They walked all morning down a familiar trail until the sun blazed high above them, the heat nearing its peak on this early-summer day. They followed faded trail markings tied on the low branches of the trees that closed in around them. Two years after the permanent power failure, Evan had tied these in roughly ten-metre intervals to mark the path from the old reserve site to the new camp. The orange tape was fraying at the ends, and some had lost nearly all colour.
Evan had told the others that he wanted to stop at the old reserve first, but hadn't said why. Nangohns assumed he wanted to scavenge for anything that might be of use on their trek. The route they had settled upon followed the big river south, and to get there, they had to walk east first, through the former rez. It had been years since most of them had seen their old houses and the buildings in which they once worked, lived and played.
"We gotta be getting close, eh?" Cal asked no one in particular. They had walked mostly in solemn silence all morning, but by now they had reached the anonymity and neutrality of the deep forest.
"Just up this way is the far end of the rez, the west side," confirmed Evan.
* * * * *
The summer humidity and afternoon heat fell upon them, and beads of sweat formed on their brows and shoulders. Shoots of grass burst up through the road, some up to their waist. The overgrown ditches seemed to close in on the former roadway.

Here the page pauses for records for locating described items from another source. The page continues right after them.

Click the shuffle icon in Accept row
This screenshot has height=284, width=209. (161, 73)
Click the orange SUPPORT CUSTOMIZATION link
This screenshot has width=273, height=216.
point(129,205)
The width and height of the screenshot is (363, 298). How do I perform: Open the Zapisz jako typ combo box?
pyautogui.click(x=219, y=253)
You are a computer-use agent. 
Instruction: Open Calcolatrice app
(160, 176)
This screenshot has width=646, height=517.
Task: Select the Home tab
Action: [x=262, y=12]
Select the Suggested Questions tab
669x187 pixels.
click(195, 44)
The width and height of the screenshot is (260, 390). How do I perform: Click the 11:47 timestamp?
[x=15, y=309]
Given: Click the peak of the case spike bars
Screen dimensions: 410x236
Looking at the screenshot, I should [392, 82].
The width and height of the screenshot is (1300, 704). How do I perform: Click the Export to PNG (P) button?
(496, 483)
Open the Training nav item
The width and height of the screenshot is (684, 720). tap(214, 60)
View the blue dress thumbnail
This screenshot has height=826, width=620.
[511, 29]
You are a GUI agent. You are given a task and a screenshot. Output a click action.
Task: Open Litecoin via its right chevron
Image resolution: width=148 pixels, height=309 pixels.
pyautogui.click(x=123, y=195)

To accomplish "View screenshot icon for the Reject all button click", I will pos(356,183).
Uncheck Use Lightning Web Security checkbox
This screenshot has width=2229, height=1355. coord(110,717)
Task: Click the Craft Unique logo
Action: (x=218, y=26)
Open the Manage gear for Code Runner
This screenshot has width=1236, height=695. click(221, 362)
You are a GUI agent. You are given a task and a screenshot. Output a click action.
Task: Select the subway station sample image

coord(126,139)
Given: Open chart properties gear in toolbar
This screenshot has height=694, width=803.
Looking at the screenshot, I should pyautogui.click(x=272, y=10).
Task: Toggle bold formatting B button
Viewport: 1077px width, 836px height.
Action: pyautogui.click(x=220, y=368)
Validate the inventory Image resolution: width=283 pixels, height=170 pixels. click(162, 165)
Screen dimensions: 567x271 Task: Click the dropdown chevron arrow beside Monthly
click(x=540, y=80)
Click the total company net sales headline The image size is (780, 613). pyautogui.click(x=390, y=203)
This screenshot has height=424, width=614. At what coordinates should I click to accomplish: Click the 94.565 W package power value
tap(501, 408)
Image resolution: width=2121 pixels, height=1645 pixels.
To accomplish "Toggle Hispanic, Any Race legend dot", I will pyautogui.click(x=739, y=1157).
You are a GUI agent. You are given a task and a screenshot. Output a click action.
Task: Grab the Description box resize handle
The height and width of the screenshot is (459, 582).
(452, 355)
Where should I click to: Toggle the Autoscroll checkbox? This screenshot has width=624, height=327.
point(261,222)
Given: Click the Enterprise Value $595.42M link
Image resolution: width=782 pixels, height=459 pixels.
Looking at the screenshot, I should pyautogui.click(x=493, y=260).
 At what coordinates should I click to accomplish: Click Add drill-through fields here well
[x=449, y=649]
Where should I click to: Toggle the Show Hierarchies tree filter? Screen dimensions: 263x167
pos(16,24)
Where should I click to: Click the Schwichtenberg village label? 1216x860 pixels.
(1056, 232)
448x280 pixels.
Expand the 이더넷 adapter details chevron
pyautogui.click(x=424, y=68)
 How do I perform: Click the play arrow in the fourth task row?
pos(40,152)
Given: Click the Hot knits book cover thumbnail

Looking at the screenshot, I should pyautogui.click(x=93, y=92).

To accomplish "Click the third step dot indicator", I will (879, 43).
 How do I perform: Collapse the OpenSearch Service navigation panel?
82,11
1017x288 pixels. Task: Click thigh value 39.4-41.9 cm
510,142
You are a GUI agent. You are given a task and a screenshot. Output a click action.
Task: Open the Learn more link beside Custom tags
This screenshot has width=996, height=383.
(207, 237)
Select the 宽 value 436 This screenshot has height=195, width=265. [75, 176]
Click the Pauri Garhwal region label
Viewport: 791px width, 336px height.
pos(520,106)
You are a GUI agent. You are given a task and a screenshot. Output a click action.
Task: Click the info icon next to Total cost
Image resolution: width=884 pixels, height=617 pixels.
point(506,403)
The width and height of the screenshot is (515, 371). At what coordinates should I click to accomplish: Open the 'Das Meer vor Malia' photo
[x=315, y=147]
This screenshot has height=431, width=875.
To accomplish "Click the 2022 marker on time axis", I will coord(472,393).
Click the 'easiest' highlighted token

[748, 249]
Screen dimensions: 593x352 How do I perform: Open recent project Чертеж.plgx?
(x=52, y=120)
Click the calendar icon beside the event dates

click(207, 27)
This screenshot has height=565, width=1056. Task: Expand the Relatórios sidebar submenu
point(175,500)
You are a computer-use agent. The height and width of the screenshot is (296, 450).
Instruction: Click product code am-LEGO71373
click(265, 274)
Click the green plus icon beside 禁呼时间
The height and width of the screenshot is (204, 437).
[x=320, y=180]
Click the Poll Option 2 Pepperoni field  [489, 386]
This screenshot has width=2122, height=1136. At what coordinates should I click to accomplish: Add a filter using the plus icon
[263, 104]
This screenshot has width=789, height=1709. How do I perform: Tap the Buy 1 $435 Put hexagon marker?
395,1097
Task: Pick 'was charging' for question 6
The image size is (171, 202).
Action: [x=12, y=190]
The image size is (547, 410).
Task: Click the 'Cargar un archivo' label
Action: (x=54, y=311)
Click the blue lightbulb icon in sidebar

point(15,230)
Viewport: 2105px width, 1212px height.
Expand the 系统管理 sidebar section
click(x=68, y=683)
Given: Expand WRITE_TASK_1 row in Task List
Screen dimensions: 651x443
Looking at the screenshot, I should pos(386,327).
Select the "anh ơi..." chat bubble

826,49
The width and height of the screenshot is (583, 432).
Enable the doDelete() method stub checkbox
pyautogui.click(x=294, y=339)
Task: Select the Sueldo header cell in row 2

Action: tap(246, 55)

Evan's nose picked up a hint of sweetgrass as they approached the former centre of town, where major buildings like the outdoor hockey rink, band office, school, and gymnasium still stood. The grey metal roof of the rink to their right was intact, but the thick white plastic boards that enclosed the ice surface had mostly collapsed. Ahead, the brown outer walls of the band office were faded, and scorched in some places. Trees and bushes grew high around the school and gym, and most of the windows of all the buildings were broken.
Evan had not planned to stop anywhere else here; anything useful had been picked clean long ago. The crunch of gravel below the soles of his boots evoked a haunted memory of the place as he led them eastward, past the familiar sites—the baseball field and jumping rocks on the shore of the big lake. The grey gravel infield of the ball diamond had become green with weeds, and the outfield grass was as high as the chain-link fencing that enclosed the play area. The wooden bleachers were long gone.
They approached the community store on their left.
"Remember this freakin' place," grumbled J.C. Nangohns did, vaguely. It had been part of a chain of grocers servicing First Nations in the north that sold food at inflated prices to the people who lived there. Nangohns remembered pleading with her mother to buy her something from the colourful candy display at the checkout counter, but being told it cost too much money—a common refrain from the other grown-ups about that store. Now, the front door stood open, but it was too dark inside to see if the shelves were still there. In the first days of the blackout, panicked shoppers had ransacked the place. Evan thought back to scanning the near-empty shelves that day in astonishment. He realized now, that had been just the beginning.
Down the road beyond the store there was a long slope, heavily overgrown. This was where the ploughs had dumped what they cleared from the roads every winter, creating an enormous snowbank—yet another grim landmark from that first winter. According to the scattered stories Nangohns had picked up over the years, this was where Tyler and Isaiah had dumped the body of the man called Justin Scott, whose handguns they had come for and now carried. They had dragged his corpse there on a sled, his body drained of blood from the bullet hole in his head. They rolled the intruder's nearly three-hundred-pound frame down the bank and left it there to freeze: a warning to any other potential trespassers. By spring, his remains were gone, eaten up and carried away by the birds and animals.
If the tangled slope had stirred these memories in Evan and Tyler, they did not let on. They fixed their eyes on the bush ahead, steering them east, with hopes of reaching the river by the late afternoon, where they'd set up camp for the night. As expected, the service road along the hydro lines that led south was completely grown over and unreliable for passage or guidance. They knew the river would lead them south and eventually to the city of Gibson—the next major stop on their trek. It was a route their ancestors had followed since long before wires cut through the land.
Evan led them into the thick brush, and they swatted at flies for hours until it was time to settle by the river and rest for the night.